Veroordeling voor mishandeling en geslaagd beroep op noodweer ter zake van openlijke geweldpleging

In deze zaak heeft het Gerechtshof Arnhem-Leeuwarden op 11 oktober 2021 uitspraak gedaan in hoger beroep tegen een vonnis van de politierechter in de rechtbank Noord-Nederland. De verdachte, geboren in 1994, was eerder veroordeeld voor mishandeling en openlijke geweldpleging. Het hof heeft het hoger beroep behandeld naar aanleiding van een incident op 28 september 2018, waarbij de verdachte openlijk geweld heeft gepleegd tegen een benadeelde partij.

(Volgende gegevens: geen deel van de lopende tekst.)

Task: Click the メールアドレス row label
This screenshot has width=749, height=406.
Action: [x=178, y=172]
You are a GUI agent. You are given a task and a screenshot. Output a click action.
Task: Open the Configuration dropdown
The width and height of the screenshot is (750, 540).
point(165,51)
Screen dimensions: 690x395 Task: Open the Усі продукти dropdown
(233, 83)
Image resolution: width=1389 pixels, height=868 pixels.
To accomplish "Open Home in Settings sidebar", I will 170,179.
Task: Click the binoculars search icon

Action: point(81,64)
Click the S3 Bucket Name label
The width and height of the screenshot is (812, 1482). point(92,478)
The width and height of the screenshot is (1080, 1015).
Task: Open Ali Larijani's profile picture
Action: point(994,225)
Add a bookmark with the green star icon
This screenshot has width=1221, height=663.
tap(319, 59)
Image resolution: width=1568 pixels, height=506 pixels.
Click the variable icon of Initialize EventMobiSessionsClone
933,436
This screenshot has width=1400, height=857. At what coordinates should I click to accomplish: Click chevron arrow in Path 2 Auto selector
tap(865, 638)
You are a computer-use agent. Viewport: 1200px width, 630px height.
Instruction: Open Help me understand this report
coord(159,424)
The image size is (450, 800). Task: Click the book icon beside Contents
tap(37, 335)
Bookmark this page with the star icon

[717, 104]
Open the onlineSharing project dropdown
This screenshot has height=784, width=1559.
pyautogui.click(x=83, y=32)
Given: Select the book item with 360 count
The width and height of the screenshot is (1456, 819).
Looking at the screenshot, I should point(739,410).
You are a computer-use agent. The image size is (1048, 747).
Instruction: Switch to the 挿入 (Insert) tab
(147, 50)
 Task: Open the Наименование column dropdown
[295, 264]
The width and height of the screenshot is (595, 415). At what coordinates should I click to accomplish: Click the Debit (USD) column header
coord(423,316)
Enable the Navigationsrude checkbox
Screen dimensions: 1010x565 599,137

De verdachte heeft hoger beroep ingesteld tegen de veroordeling tot een taakstraf van 150 uren, die kon worden omgezet in hechtenis. Tijdens de zitting heeft de advocaat-generaal een taakstraf geëist, maar de verdachte heeft aangevoerd dat hij handelde uit noodweer. Het hof heeft vastgesteld dat er sprake was van een wederrechtelijke aanranding van de vriend van de verdachte, wat leidde tot de conclusie dat het handelen van de verdachte noodzakelijk en proportioneel was. Het hof heeft de verdachte daarom ontslagen van alle rechtsvervolging met betrekking tot het eerste feit, maar heeft hem wel veroordeeld voor het tweede feit, mishandeling, en een taakstraf opgelegd. De vordering van de benadeelde partij is gedeeltelijk toegewezen, waarbij de benadeelde partij voor het overige niet-ontvankelijk is verklaard in haar vordering. Het hof heeft ook de tenuitvoerlegging van een eerder opgelegde voorwaardelijke taakstraf gelast.

Uitspraak

Afdeling strafrecht
Parketnummer: 21-001062-19
Uitspraak d.d.: 11 oktober 2021
TEGENSPRAAK
Verkort arrestvan de meervoudige kamer voor strafzaken van het gerechtshof Arnhem-Leeuwarden, zittingsplaats Leeuwarden,
gewezen op het hoger beroep, ingesteld tegen het vonnis van de politierechter in de rechtbank Noord-Nederland van 12 februari 2019 met parketnummer 18-198249-18 en de van dat vonnis deel uitmakende beslissing op de vordering tot tenuitvoerlegging, parketnummer 18-222754-16, in de strafzaak tegen

[verdachte] ,

geboren te [geboorteplaats] op [geboortedatum] 1994,
wonende te [woonplaats] , [woonadres] .

Het hoger beroep

De verdachte heeft tegen het hiervoor genoemde vonnis hoger beroep ingesteld.

Onderzoek van de zaak

Dit arrest is gewezen naar aanleiding van het onderzoek op de terechtzitting van het hof van 27 september 2021 en, overeenkomstig het bepaalde bij artikel 422 van het Wetboek van Strafvordering, het onderzoek op de terechtzitting in eerste aanleg.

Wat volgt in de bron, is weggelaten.